Similar to the Spanish path, French institutions and civil society organisations have been reflecting on France’s role in peace mediation in recent years. This reflection has been officially coordinated by the French Development Agency (Agence Française de Développement).

Development. Austria also built on its long tradition of providing platforms for multilateral negotiations and conferences by including the Mediation Facility in the government’s coalition agreement for 2020-2024. Other countries with a growing interest in SSM peace include Belgium and Sweden.

What is peace mediation?

The Charter of the United Nations provides for several peace-building instruments: negotiation, mediation conciliation, arbitration and mechanisms of international law. With regard to Mediation, the United Nations launched the ‘Guide to Effective Mediation’ to promote professional and credible mediation attempts. The Guide defines mediation as a voluntary process “in which a third party assists two or more parties, with their consent, to prevent, manage or resolve a conflict by helping them to reach mutually acceptable agreements”.

In mediation, it is essential to recognise that each conflict has different characteristics, so the mediation process must take into account the specificities of each context, while ensuring local ownership. As the definition and application of mediation varies between contexts and cultures, mediation must be flexible.

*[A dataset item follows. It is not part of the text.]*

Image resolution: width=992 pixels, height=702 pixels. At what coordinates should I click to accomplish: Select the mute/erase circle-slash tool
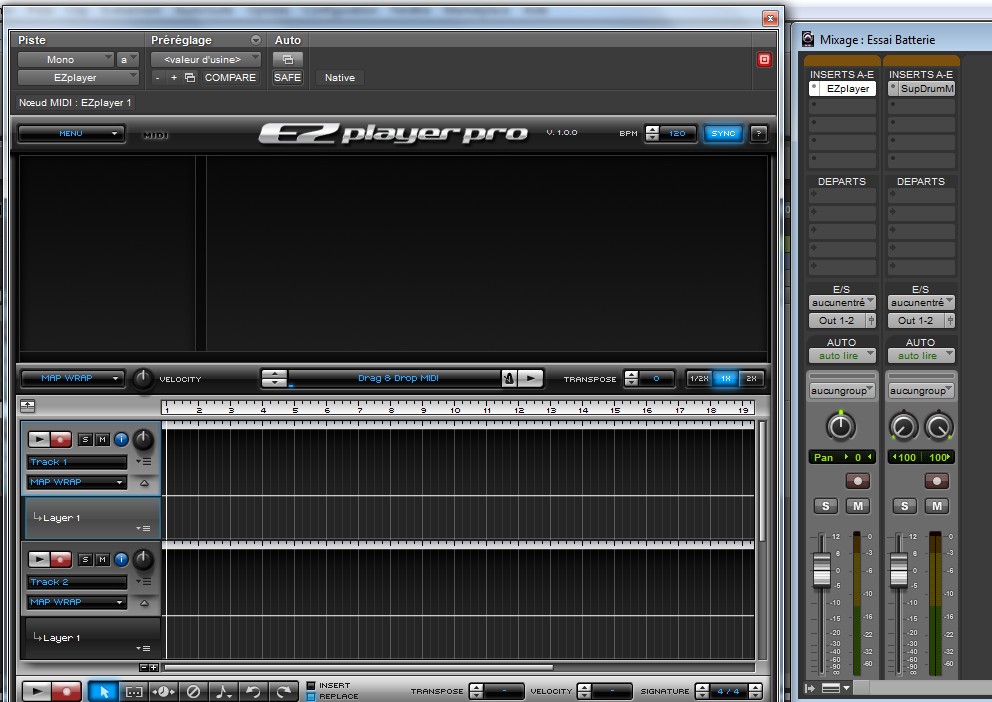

Peace agreements are another key concept in peace mediation. They are usually defined as formal, public documents that aim to end a conflict and are drafted after careful preparation, taking into account previous experiences and agreements, as well as extensive discussions with the parties to the conflict. Peace agreements also need to be realistic and precise, taking into account the often changing dynamics in conflict areas, and should set out a clear timetable and responsibilities for the parties involved in the implementation phase.

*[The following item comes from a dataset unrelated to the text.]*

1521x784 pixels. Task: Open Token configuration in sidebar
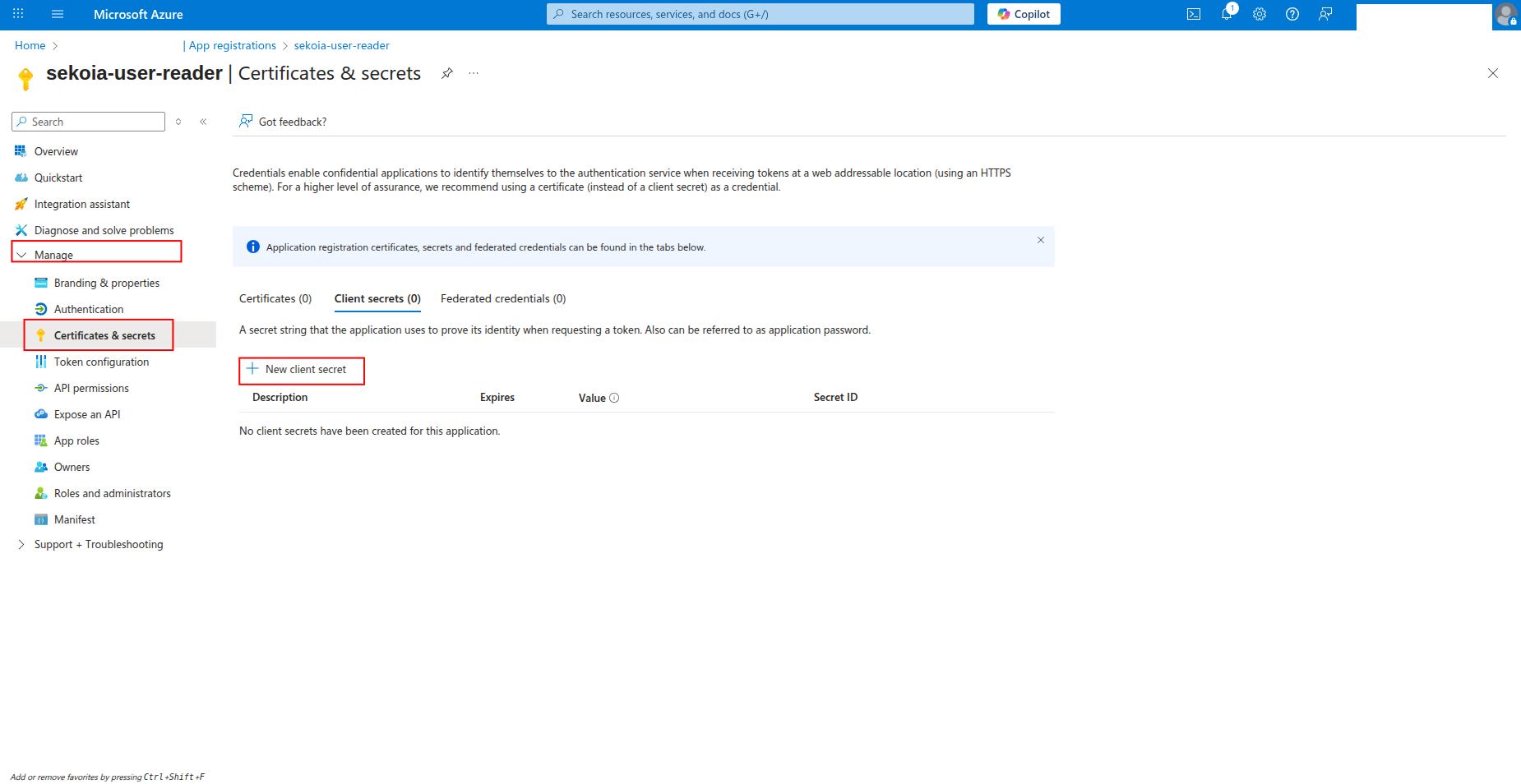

To address the different aspects of a conflict situation, mediation can take place at different levels: government diplomacy, informal discussions and dialogue between non-state actors, and bottom-up initiatives involving community leaders and civil society organisations. In addition to these levels, multilateral diplomacy is an approach that involves multiple levels of engagement and multiple actors at the same time, going beyond traditional governmental channels. The aim is to create a comprehensive and inclusive process that addresses the root causes of conflict and builds sustainable peace.

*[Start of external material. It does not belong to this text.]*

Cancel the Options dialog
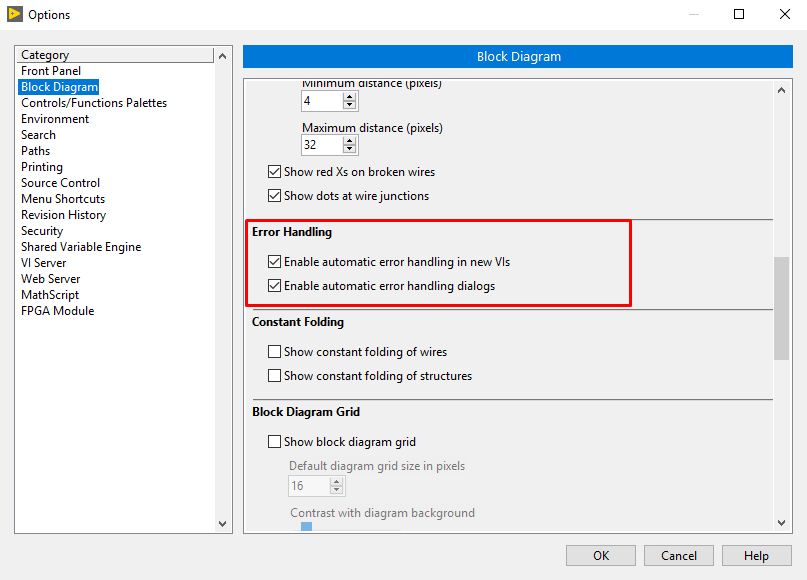807x580 pixels. 678,555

Mediation at a crossroads: the six emerging trends

In today’s changing global landscape, the report argues that peace mediation is at a crossroads. Although new approaches and perspectives are emerging to address today’s challenges, they are not yet widespread and fully supported. Six emerging trends deserve particular attention: new mediators are emerging and their overall numbers are increasing; regional organisations are more active in mediation, but with limited impact; non-state actors are gaining more space; the field is becoming more professional and some formal mechanisms to support mediation have been gradually established over the last 10-15 years; the role of the United Nations in peace mediation is declining; some UN norms and principles on mediation are being contested or at least not fully endorsed.